_Exercise requirements_: Copy out the data below from the line containing "[Toggle mobile menu] (334, 84)" to the line containing "AA Coins (313, 1780)", both lines included, with all images left out.

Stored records
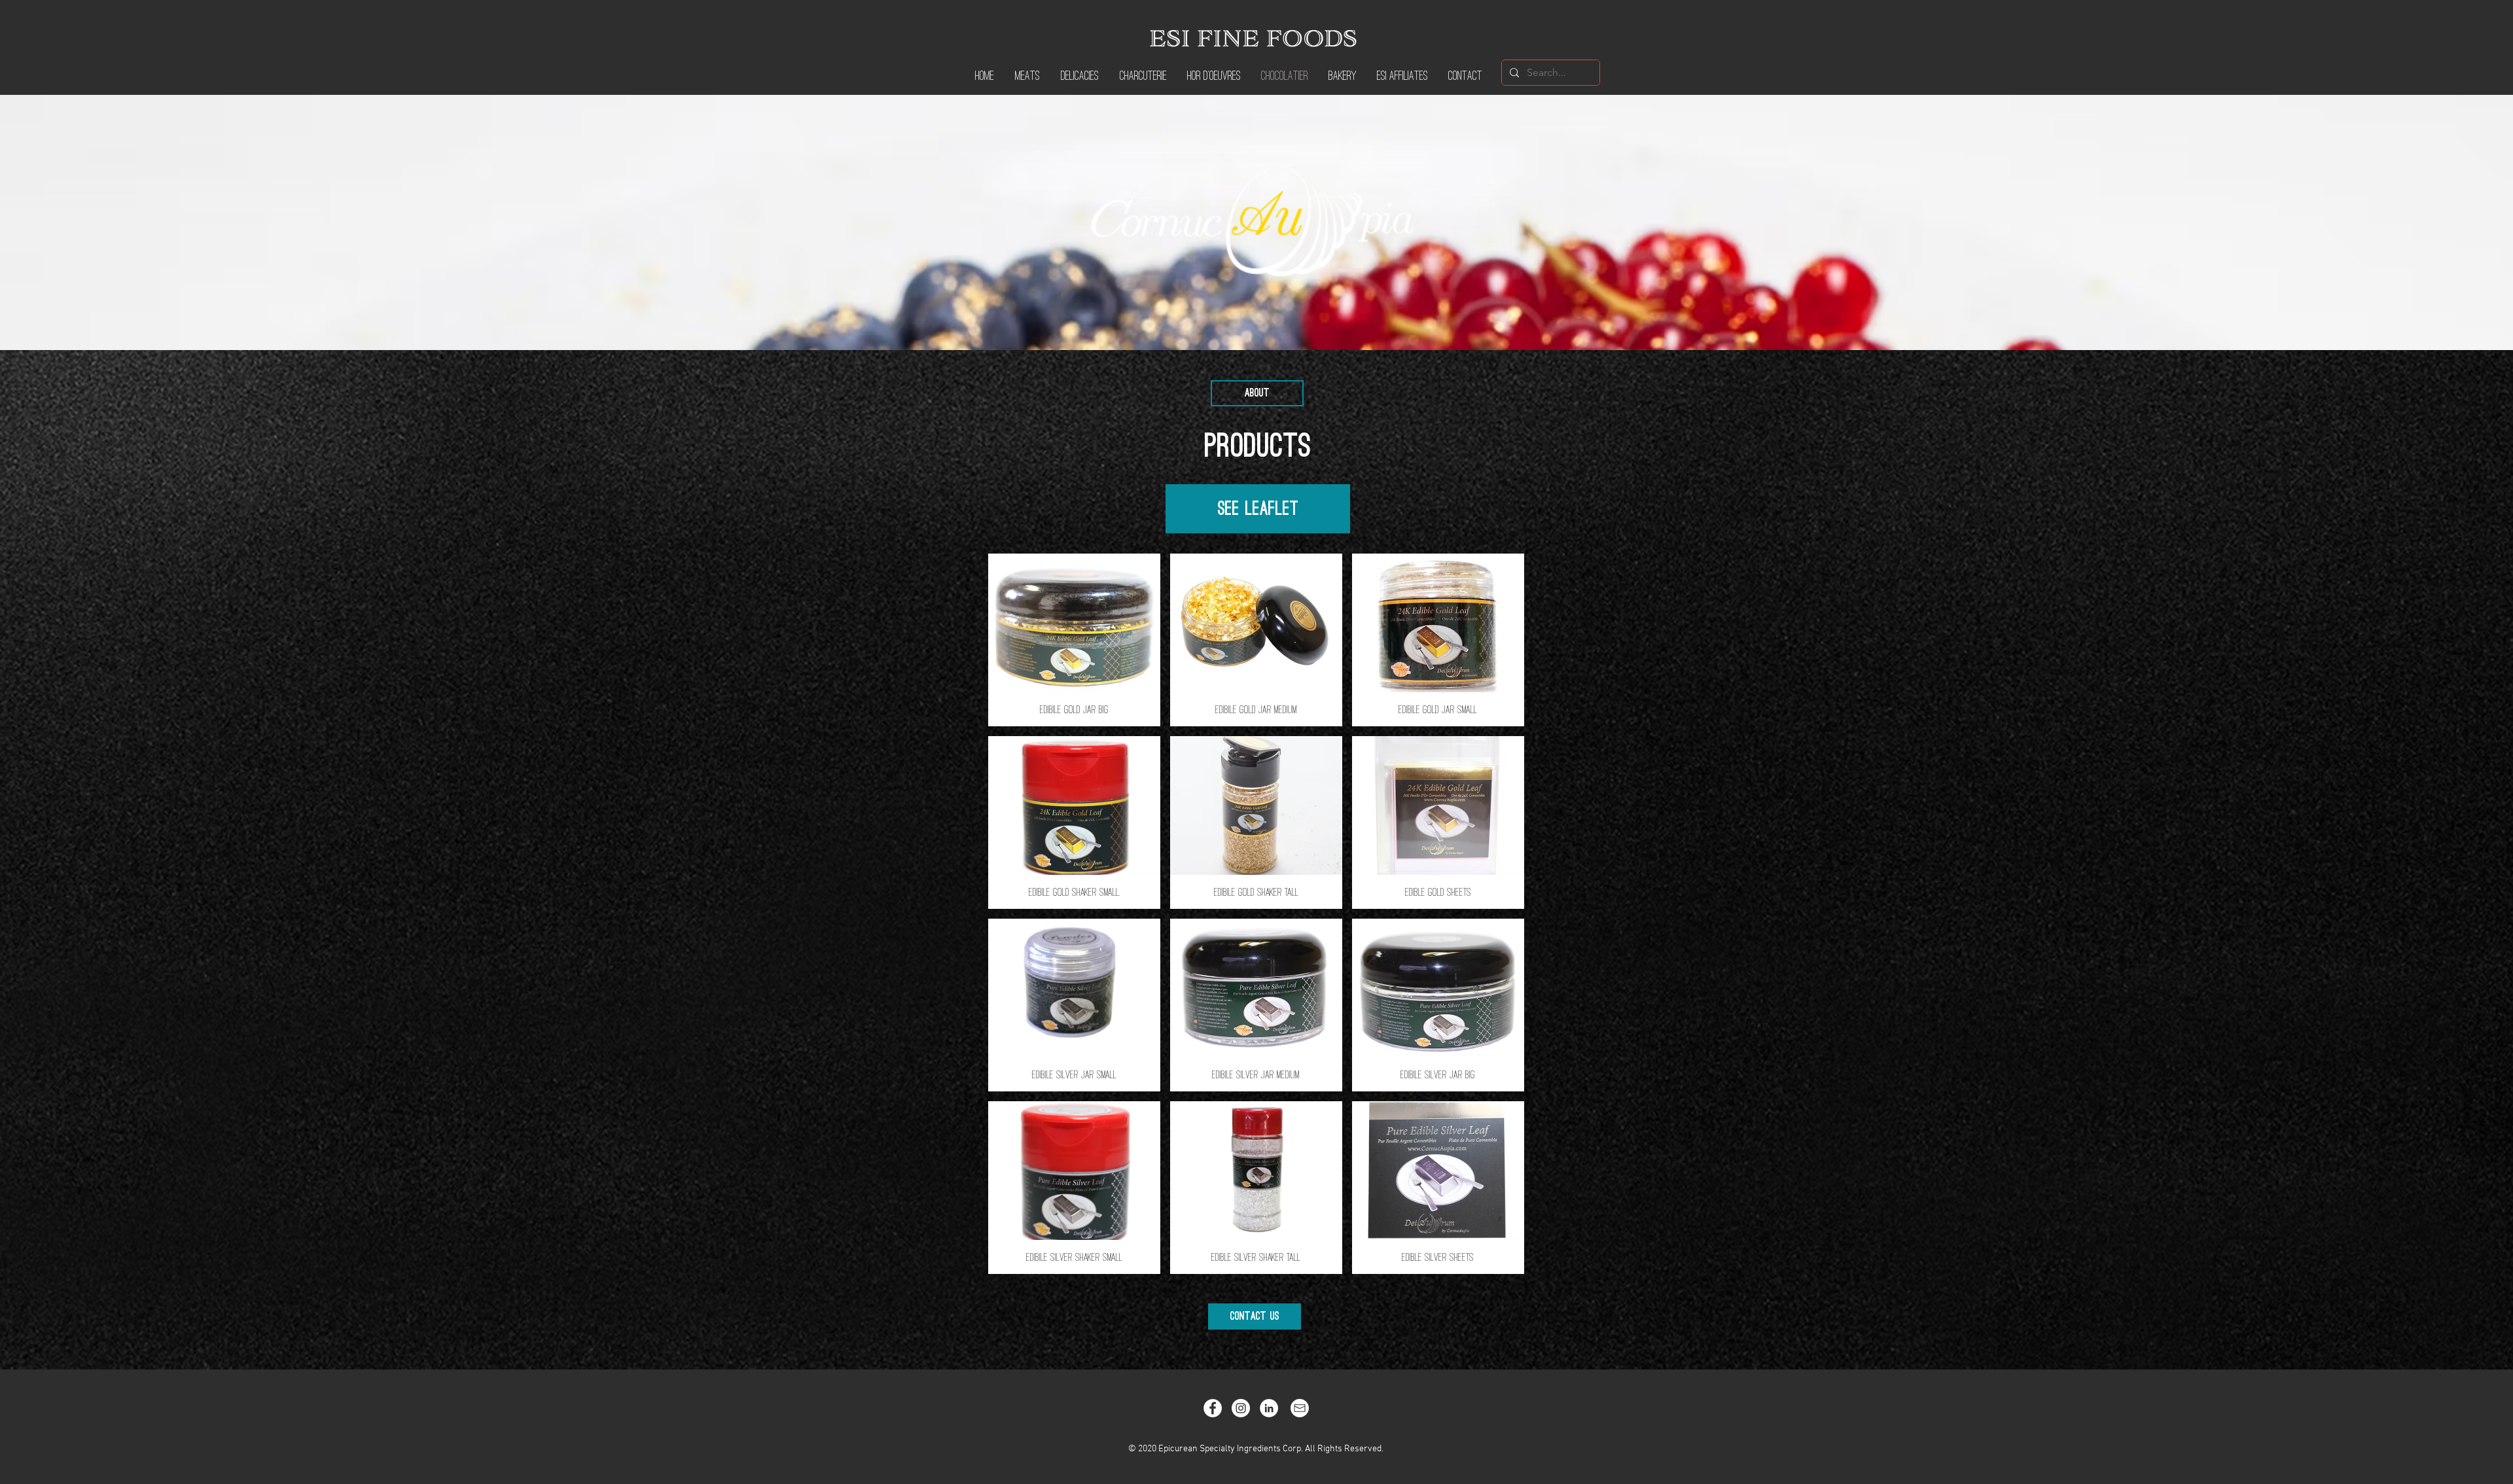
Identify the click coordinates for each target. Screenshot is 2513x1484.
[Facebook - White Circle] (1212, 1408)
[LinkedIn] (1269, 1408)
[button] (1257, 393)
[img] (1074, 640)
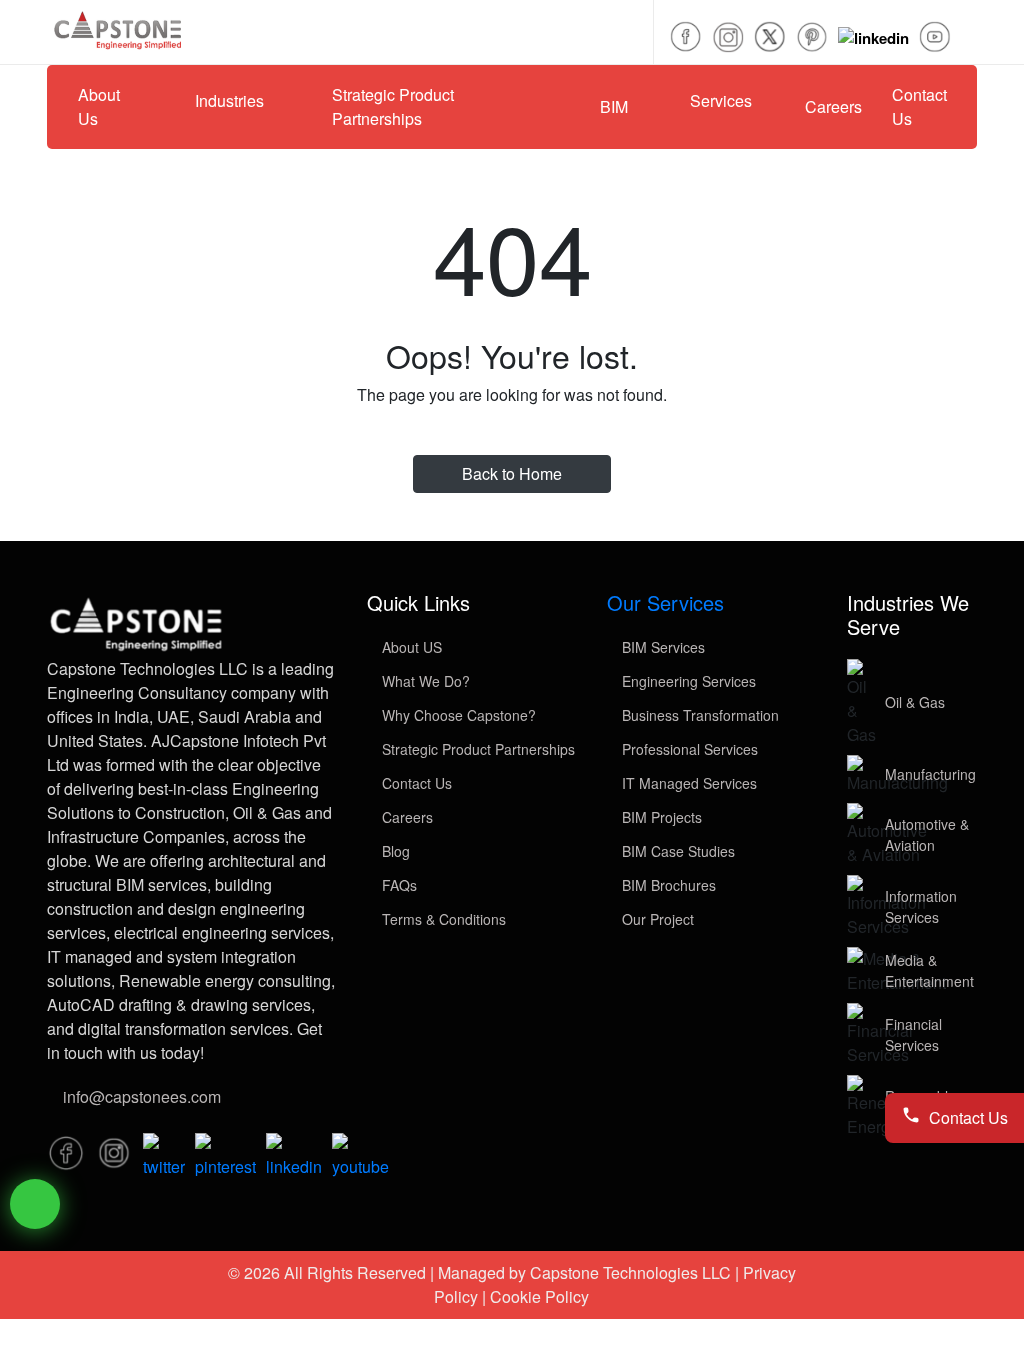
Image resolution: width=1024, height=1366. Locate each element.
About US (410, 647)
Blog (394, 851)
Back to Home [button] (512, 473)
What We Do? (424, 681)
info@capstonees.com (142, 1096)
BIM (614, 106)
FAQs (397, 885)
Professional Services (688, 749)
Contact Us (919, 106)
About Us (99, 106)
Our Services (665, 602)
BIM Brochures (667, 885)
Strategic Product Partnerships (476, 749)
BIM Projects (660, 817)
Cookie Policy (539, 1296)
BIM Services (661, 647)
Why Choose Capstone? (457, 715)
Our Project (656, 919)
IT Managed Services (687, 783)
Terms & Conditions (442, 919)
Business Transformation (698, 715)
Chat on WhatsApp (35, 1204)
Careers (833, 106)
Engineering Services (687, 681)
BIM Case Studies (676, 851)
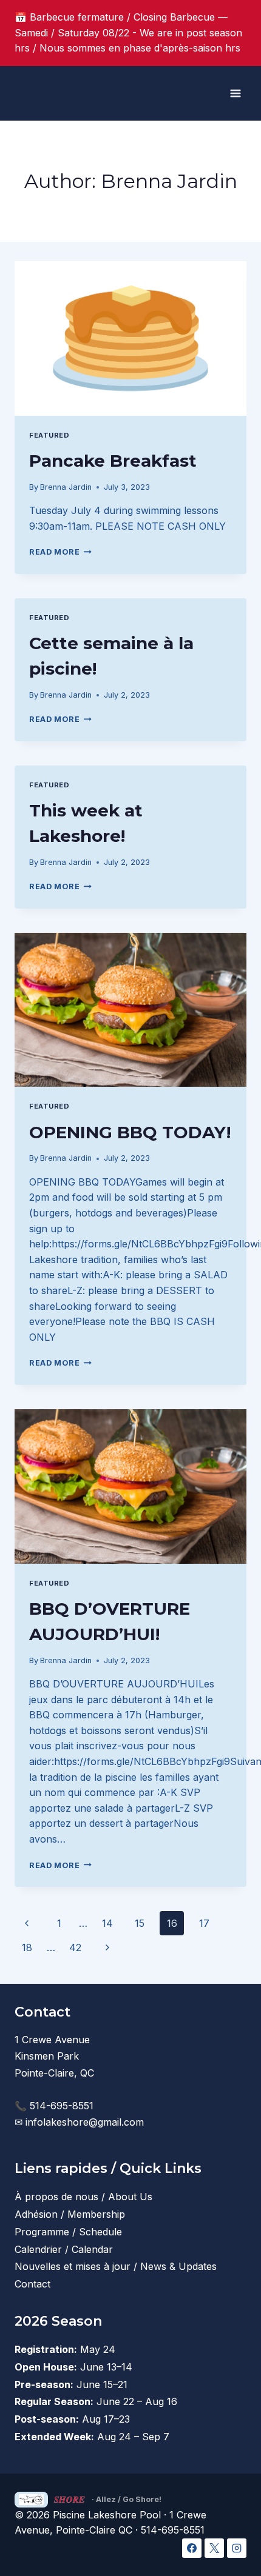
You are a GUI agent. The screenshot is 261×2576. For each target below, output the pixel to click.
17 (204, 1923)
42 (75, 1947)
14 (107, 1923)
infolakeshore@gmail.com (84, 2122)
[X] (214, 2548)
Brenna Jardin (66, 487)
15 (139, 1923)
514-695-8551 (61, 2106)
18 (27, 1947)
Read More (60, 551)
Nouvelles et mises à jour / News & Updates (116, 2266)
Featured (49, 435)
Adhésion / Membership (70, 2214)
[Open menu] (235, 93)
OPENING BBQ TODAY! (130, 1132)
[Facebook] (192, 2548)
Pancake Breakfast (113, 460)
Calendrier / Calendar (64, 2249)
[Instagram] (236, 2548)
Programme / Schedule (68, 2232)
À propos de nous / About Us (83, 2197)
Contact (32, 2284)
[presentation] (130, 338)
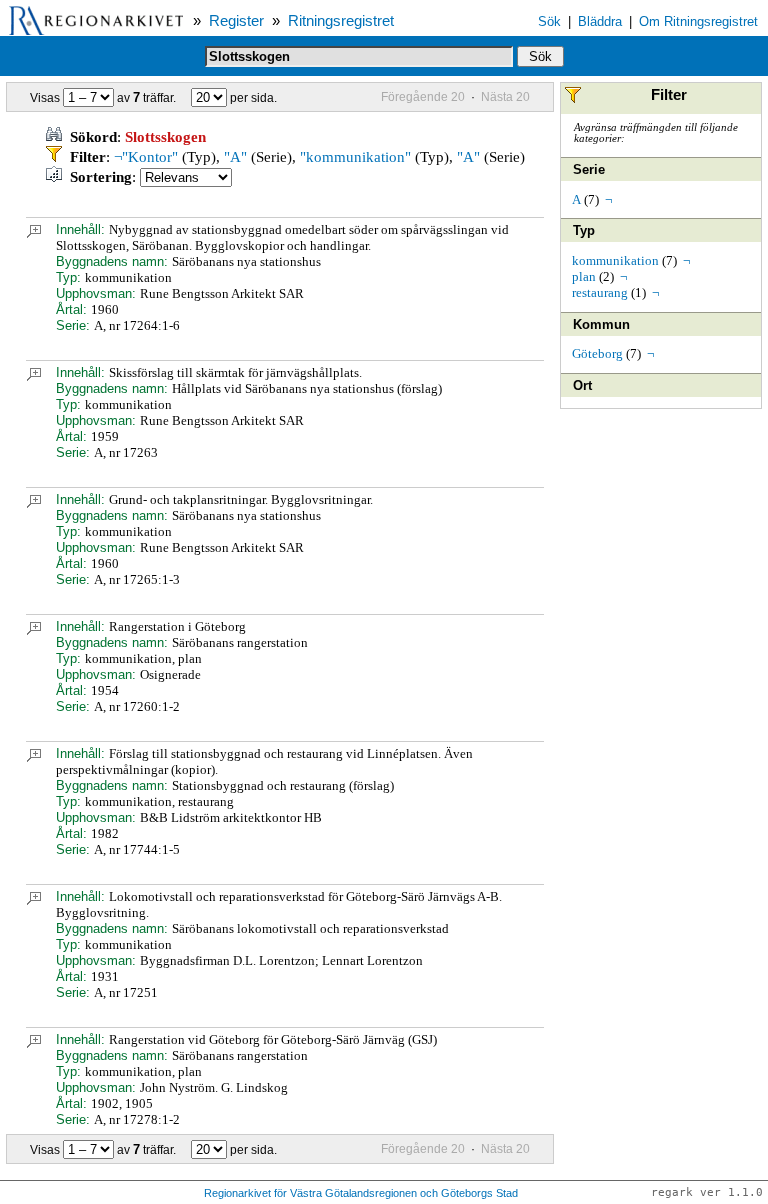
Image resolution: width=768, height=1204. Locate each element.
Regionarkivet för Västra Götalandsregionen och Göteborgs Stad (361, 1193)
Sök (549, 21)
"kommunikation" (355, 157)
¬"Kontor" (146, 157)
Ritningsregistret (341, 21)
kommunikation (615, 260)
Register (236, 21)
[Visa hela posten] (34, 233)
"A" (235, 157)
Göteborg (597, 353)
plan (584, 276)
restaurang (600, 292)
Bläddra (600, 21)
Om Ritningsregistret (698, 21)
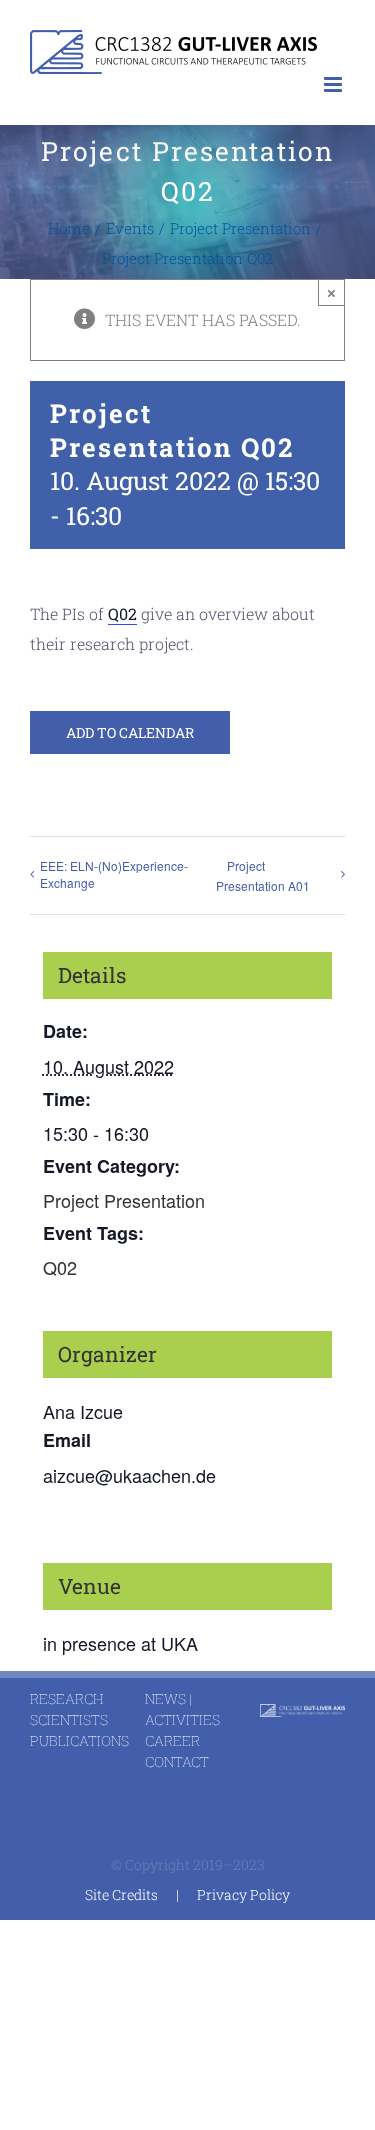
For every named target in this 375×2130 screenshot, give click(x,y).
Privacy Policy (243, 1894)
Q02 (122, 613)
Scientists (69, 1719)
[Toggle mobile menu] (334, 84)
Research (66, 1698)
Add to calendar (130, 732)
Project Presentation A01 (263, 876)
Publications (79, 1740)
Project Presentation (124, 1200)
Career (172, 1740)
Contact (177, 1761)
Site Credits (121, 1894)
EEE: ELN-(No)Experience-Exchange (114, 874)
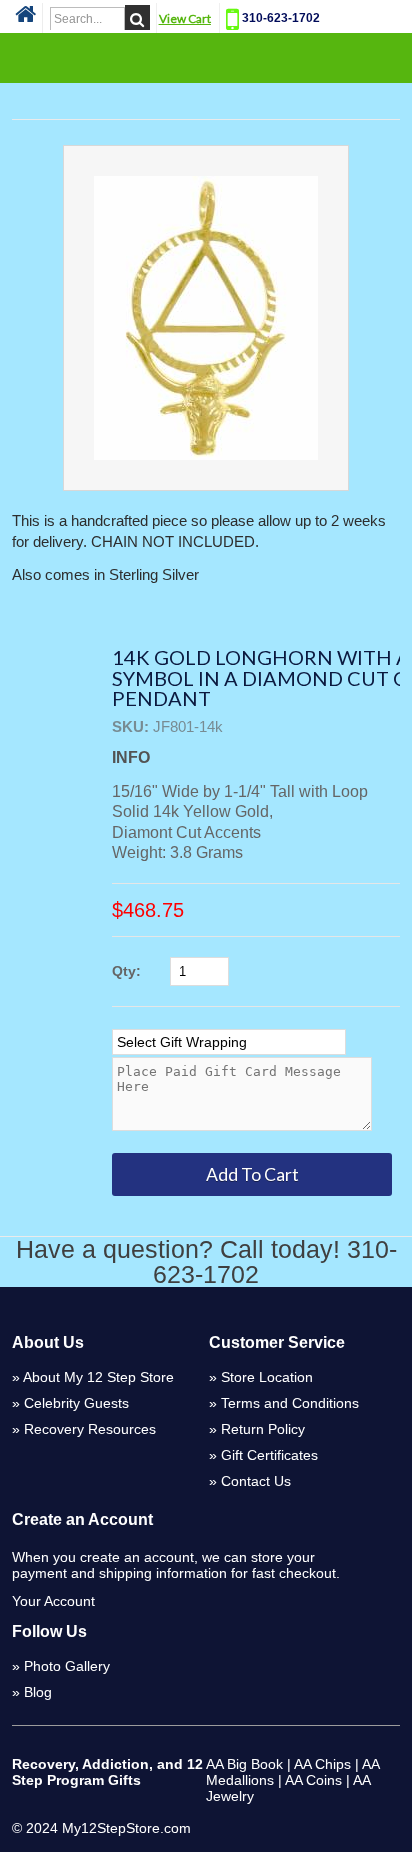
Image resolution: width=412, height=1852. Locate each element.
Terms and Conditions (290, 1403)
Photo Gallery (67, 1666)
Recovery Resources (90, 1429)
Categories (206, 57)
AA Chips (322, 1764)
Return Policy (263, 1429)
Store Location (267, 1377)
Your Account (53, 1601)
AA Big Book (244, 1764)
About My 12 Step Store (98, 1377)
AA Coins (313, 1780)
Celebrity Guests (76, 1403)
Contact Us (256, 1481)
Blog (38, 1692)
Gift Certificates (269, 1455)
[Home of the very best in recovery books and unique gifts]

_Answer box_:
[Toggle mobile menu] (334, 84)
Research (66, 1698)
Add to calendar (130, 732)
Project Presentation A01 (263, 876)
Publications (79, 1740)
Project Presentation (124, 1200)
Career (172, 1740)
Contact (177, 1761)
Site Credits (121, 1894)
EEE: ELN-(No)Experience-Exchange (114, 874)
Image resolution: width=412, height=1852. Locate each element.
Terms and Conditions (290, 1403)
Photo Gallery (67, 1666)
Recovery Resources (90, 1429)
Categories (206, 57)
AA Chips (322, 1764)
Return Policy (263, 1429)
Store Location (267, 1377)
Your Account (53, 1601)
AA Big Book (244, 1764)
About My 12 Step Store (98, 1377)
AA Coins (313, 1780)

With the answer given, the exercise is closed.